Joan Bolin, a corporate insurance lawyer and a former Republican candidate for Iowa state treasurer in 1998, described the campaign against the justices as “loaded with fear-mongering.” Iowans are being told, she wrote, “that due to the Varnum decision…the sanctity of heterosexual marriage is no longer protected and preserved.”
Bolin, a supporter of extending civil rights to same-sex people who marry, also criticized the Iowa Republican Party chairman’s reaction to the Varnum decision:
“The Republican chairman called the Supreme Court justices ‘political bureaucrats’ even though they do not belong to an administrative agency or executive bureau. He said that the justices were ‘arrogantly and deceitfully instituting law’ and that they ‘disregard years of legal precedent’ and ‘re-write history.’ Yet he offered no insight, record or factual information in support of his allegations.”
Far from ”disregarding the law” and allowing ”personal views to influence their decisions,” Bolin wrote, the Iowa justices based their decision on “the force of law.”
She emphasized that the justices addressed a narrow issue, whether denying civil rights to homosexuals and not to heterosexuals violates the Iowa Constitution. The justices determined “‘yes,’” which was a unanimous decision and in Bolin’s view, a “humbl[e] and honest review [of] the Iowa Constitution.” To learn more about the latest ouster drive, see Gavel Grab.
Jared Loughner, accused in an Arizona shooting spree that killed a federal judge and wounded a congresswoman, was found competent to stand trial on Tuesday and pleaded guilty to 19 charges.
In exchange, prosecutors will not seek the death penalty, according to an Associated Press article. Loughner will be imprisoned for life.
The defendant pleaded guilty in the murders of U.S. District John Roll and others including Gabe Zimmerman, an aide to former Rep. Gabrielle Giffords. He pleaded guilty to attempting to assassinate Giffords.
Six people were killed in the January 2011 shooting rampage and 13 were injured.

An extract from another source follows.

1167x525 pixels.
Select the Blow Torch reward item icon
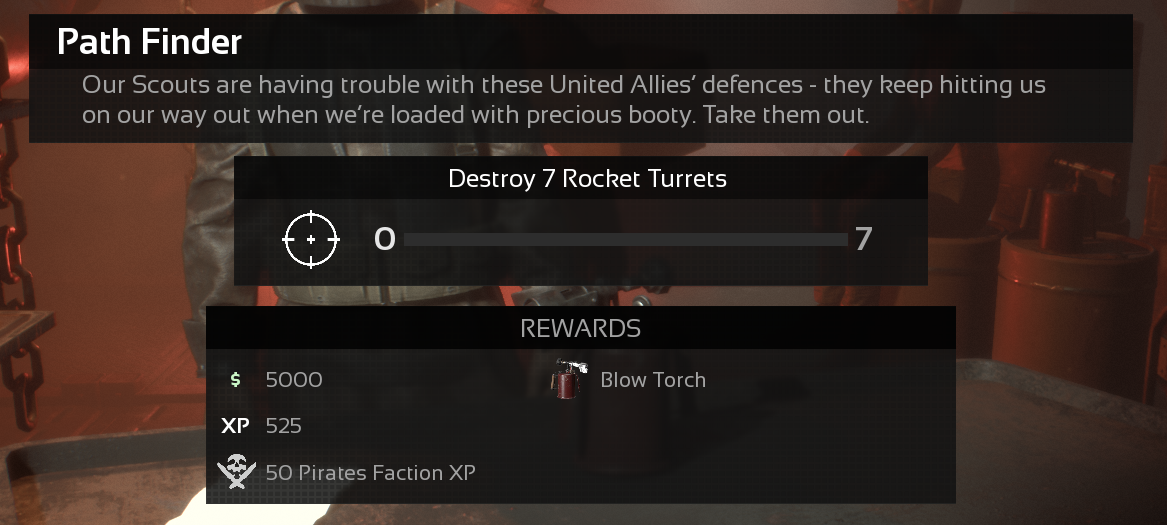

The public outcry against a Pennsylvania judge’s ruling should be a lesson in teaching tolerance, according to a Patriot-News editorial. Judges should not have to flee their chambers seeking safety, but this is what happens when the “rule of law is subverted by the whim of politics and the jackboot of bigotry,” the editorial said.
In February, Judge Mark Martin presided over a case concerning a physical altercation between two men at a Halloween parade. One man, a self-described atheist, was dressed as Zombie Muhammad, and reported to police that he was attacked by a “Muslim bystander.” The man was charged with harassment, and the case went on to the District Court. Martin dismissed the harassment charge, commenting that there should be tolerance and “respect for the religious beliefs of others.”
Later on for reasons unclear, the editorial says, a rumor spread that the judge had “declared himself a Muslim in the courtroom and betrayed a bias in favor of the Muslim defendant.” The allegation went viral, and Martin’s office received a flood of angry phone calls, some of which threatened “physical harm.” Due to the gravity of the threats, the judge’s office was temporarily relocated to the Carlisle courthouse, which, the editorial said, “inconvenienced the public and damaged the dignity of the judicial process.”
According to the editorial, Judge Martin considers himself a Lutheran, and denies making any statement that he is a Muslim. While urging more civil discourse, the editorial added that it is all too easy to spread “exaggeration and blatant untruth” in our fast-paced society.
The editorial states that Martin was attempting to make peace between “the nonbeliever and the Muslim,” yet was undermined by those acting in haste and thinking the worst of a judicial figure. Those with the loudest opinions should not rule over all, the editorial wrote, and the country should be a “sanctuary where respect and responsibility prevail,” instead of intolerance.